Conformational changes of major histocompatibility complex (MHC) antigens have the potential to be recognized by T cells and may arise from polymorphic variation of the MHC molecule, the binding of modifying ligands, or both. Here, we investigated whether metal ions could affect allele-dependent structural variation of the two minimally distinct human leukocyte antigen (HLA)-B*27:05 and HLA-B*27:09 subtypes, which exhibit differential association with the rheumatic disease ankylosing spondylitis (AS). We employed NMR spectroscopy and X-ray crystallography coupled with ensemble refinement to study the AS-associated HLA-B*27:05 subtype and the AS non-associated HLA-B* 27:09 in complex with the self-peptide pVIPR (RRKWRRWHL). Both techniques revealed that pVIPR exhibits a higher degree of flexibility when complexed with HLA-B* 27:05 than with HLA-B*27:09. Furthermore, we found that the binding of the metal ions Cu2+ or Ni2+, but not Mn2+, Zn2+, or Hg2+ affects the structure of a pVIPR-bound HLA-B*27 molecule in a subtype-dependent manner. In HLA-B*27:05, the metals triggered conformational reorientations of pVIPR, but no such structural changes were observed in the HLA-B*27:09 subtype, with or without bound metal ion. These observations provide the first demonstration that not only MHC class II, but also class I molecules can undergo metal ion-induced conformational alterations. Our findings suggest that metals may have role in triggering rheumatic diseases such as AS and also have implications for the molecular basis of metal-induced hypersensitivities and allergies.
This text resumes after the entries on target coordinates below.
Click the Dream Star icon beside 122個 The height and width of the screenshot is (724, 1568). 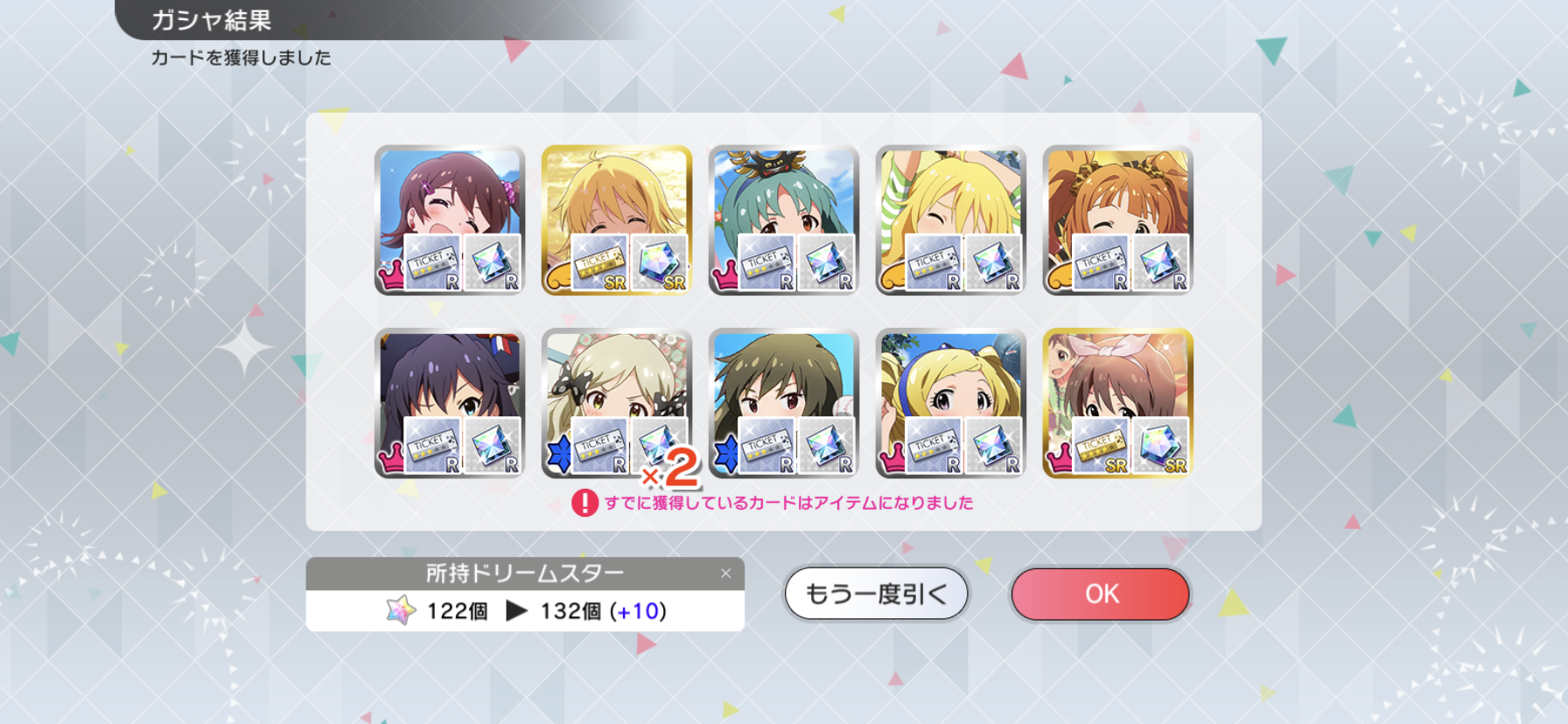(x=401, y=610)
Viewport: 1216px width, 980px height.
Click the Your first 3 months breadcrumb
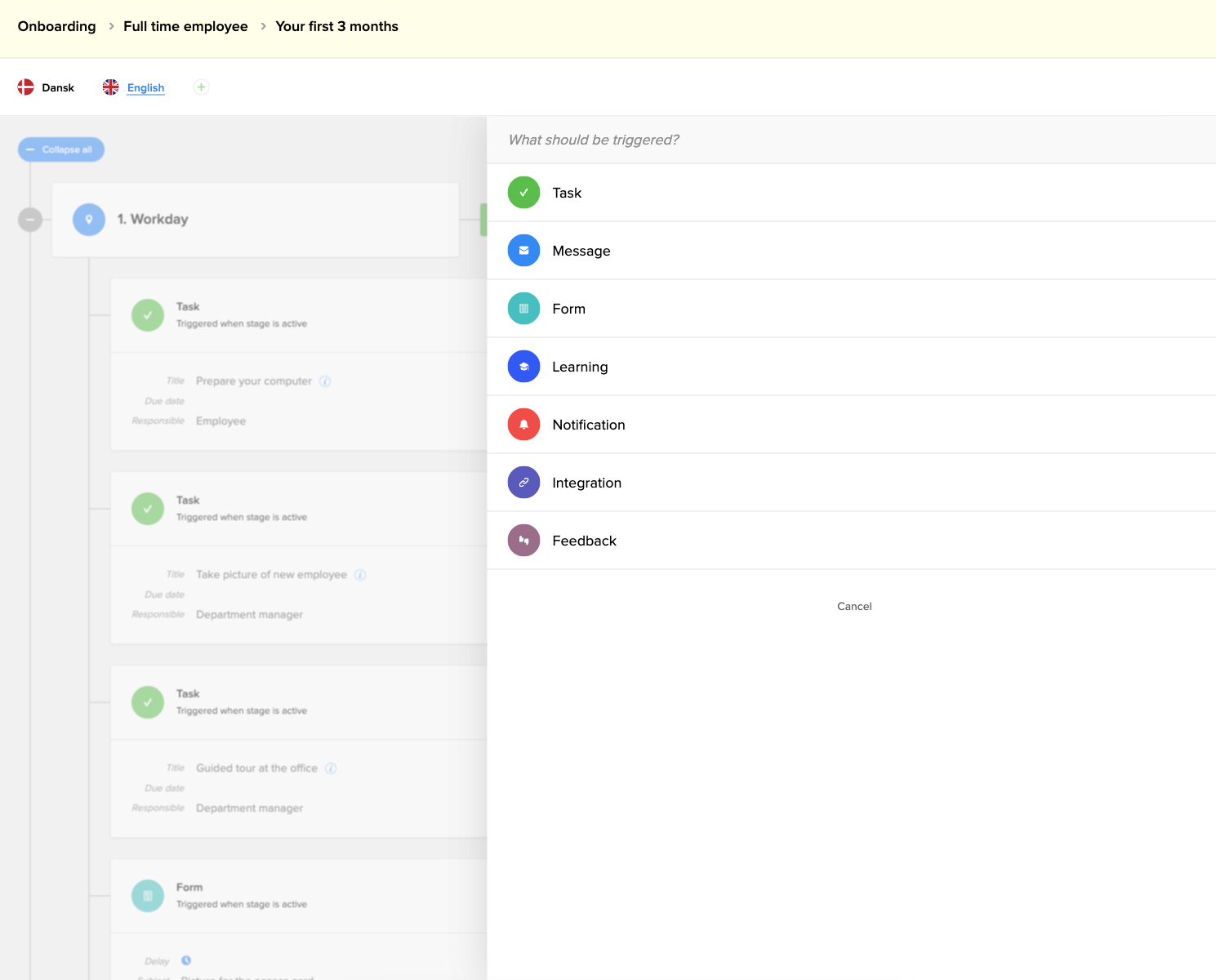point(336,26)
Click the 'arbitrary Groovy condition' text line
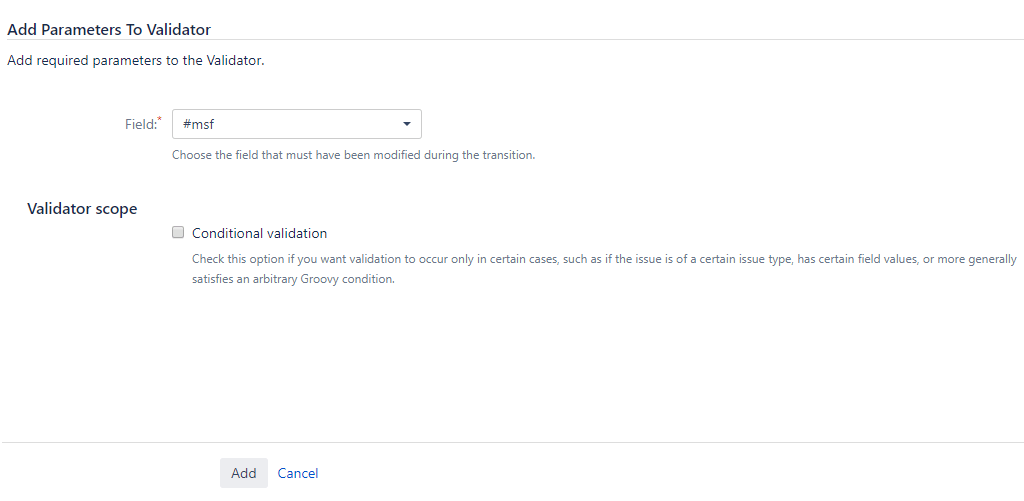Screen dimensions: 1024x501 (293, 280)
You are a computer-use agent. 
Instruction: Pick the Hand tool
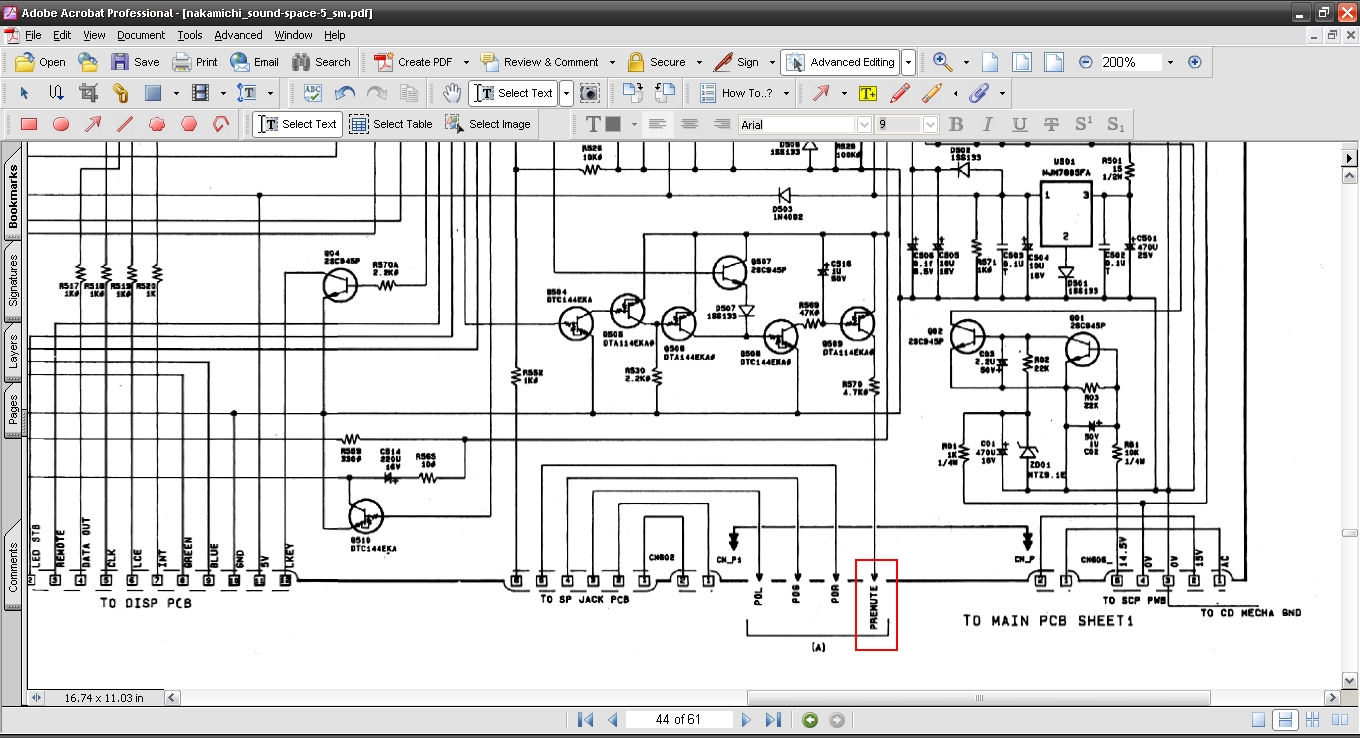click(x=452, y=93)

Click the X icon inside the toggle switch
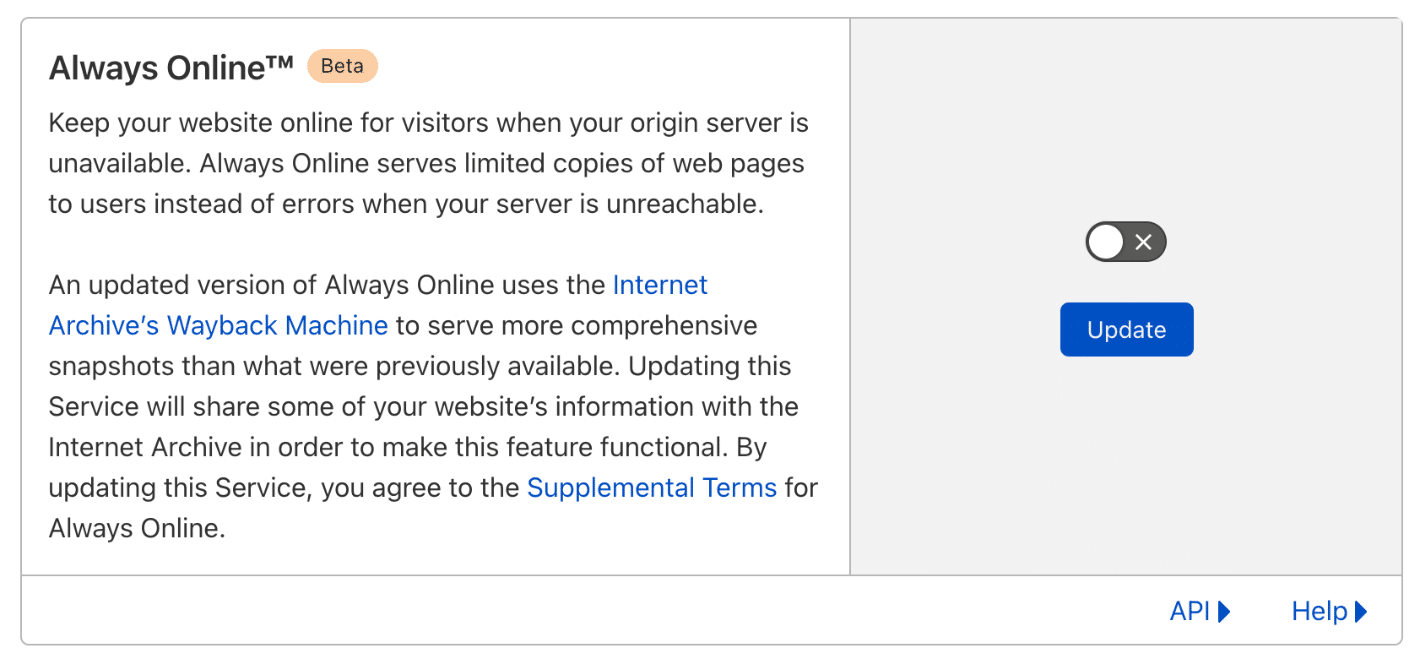(x=1143, y=241)
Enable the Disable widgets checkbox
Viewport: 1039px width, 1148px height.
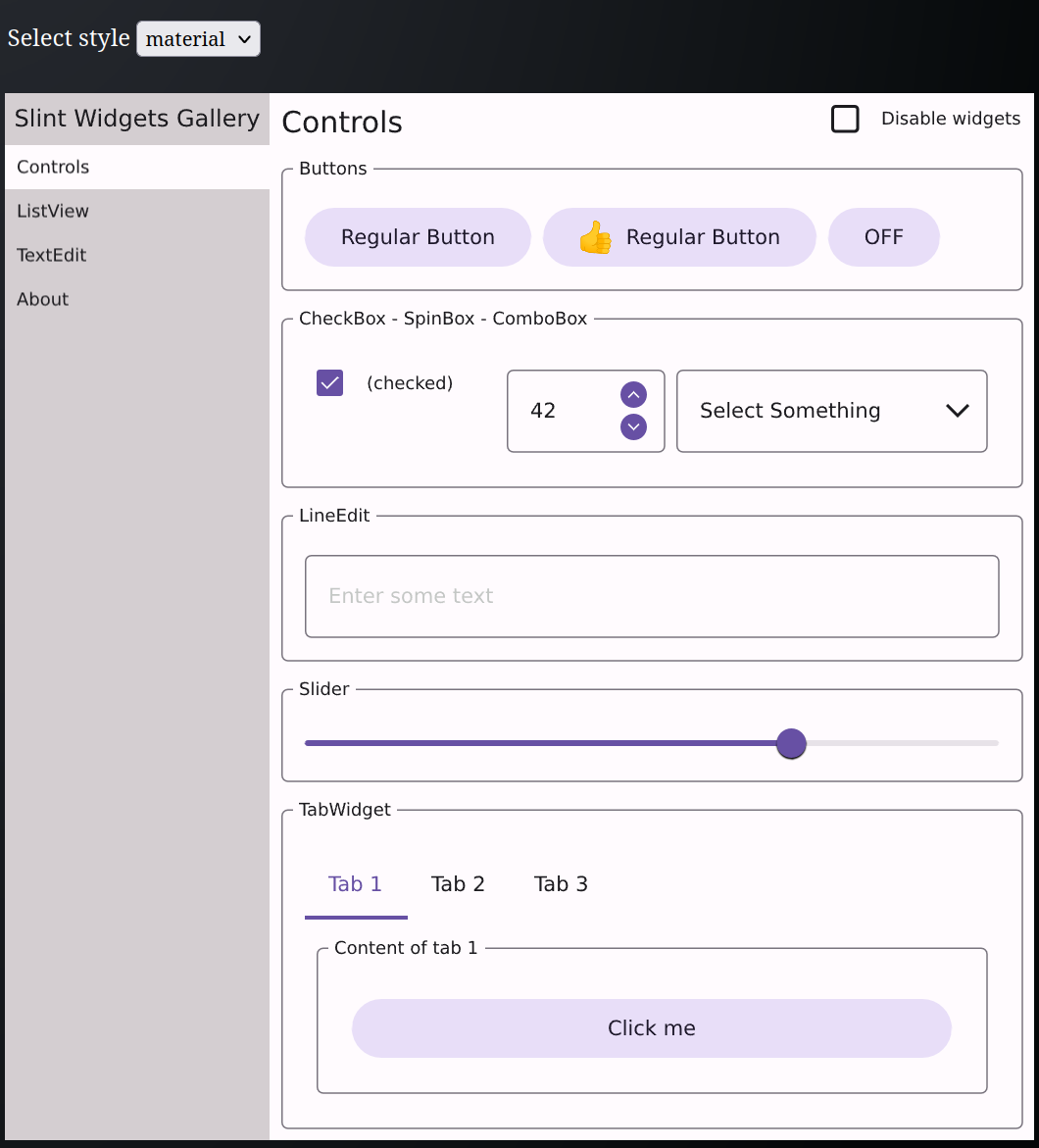(845, 119)
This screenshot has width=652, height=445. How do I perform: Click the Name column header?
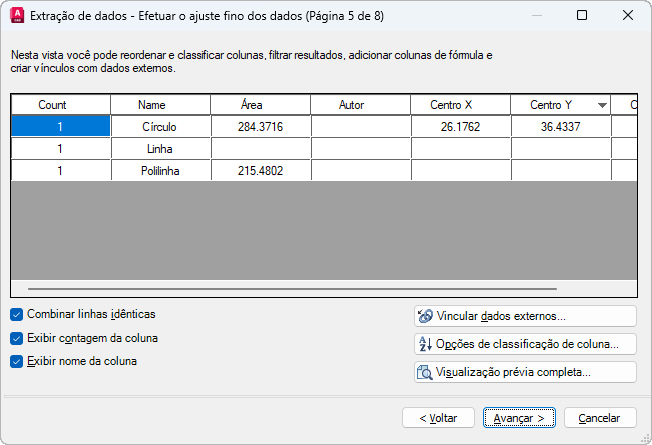pyautogui.click(x=160, y=105)
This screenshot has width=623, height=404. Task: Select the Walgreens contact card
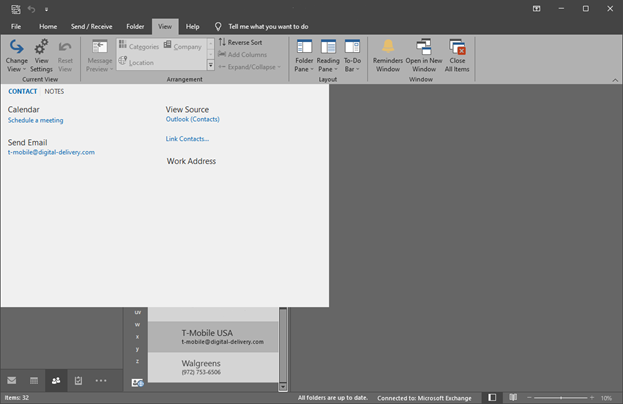pos(213,367)
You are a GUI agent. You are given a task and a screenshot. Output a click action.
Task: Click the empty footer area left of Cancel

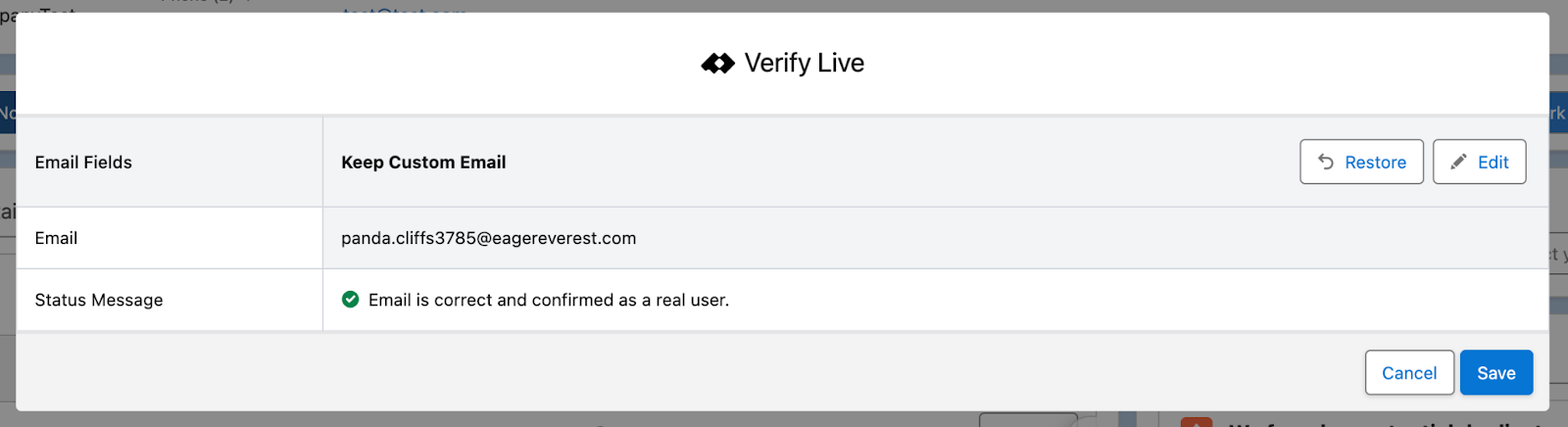686,373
Metal-triggered conformational reorientation of a self-peptide bound to a disease-associated HLA-B*27 subtype.,Driller R, Ballaschk M, Schmieder P, Uchanska-Ziegler B, Ziegler A, Loll B J Biol Chem. 2019 Jul 11. pii: RA119.008937. doi: 10.1074/jbc.RA119.008937. PMID:31296658^[2]

From MEDLINE®/PubMed®, a database of the U.S. National Library of Medicine.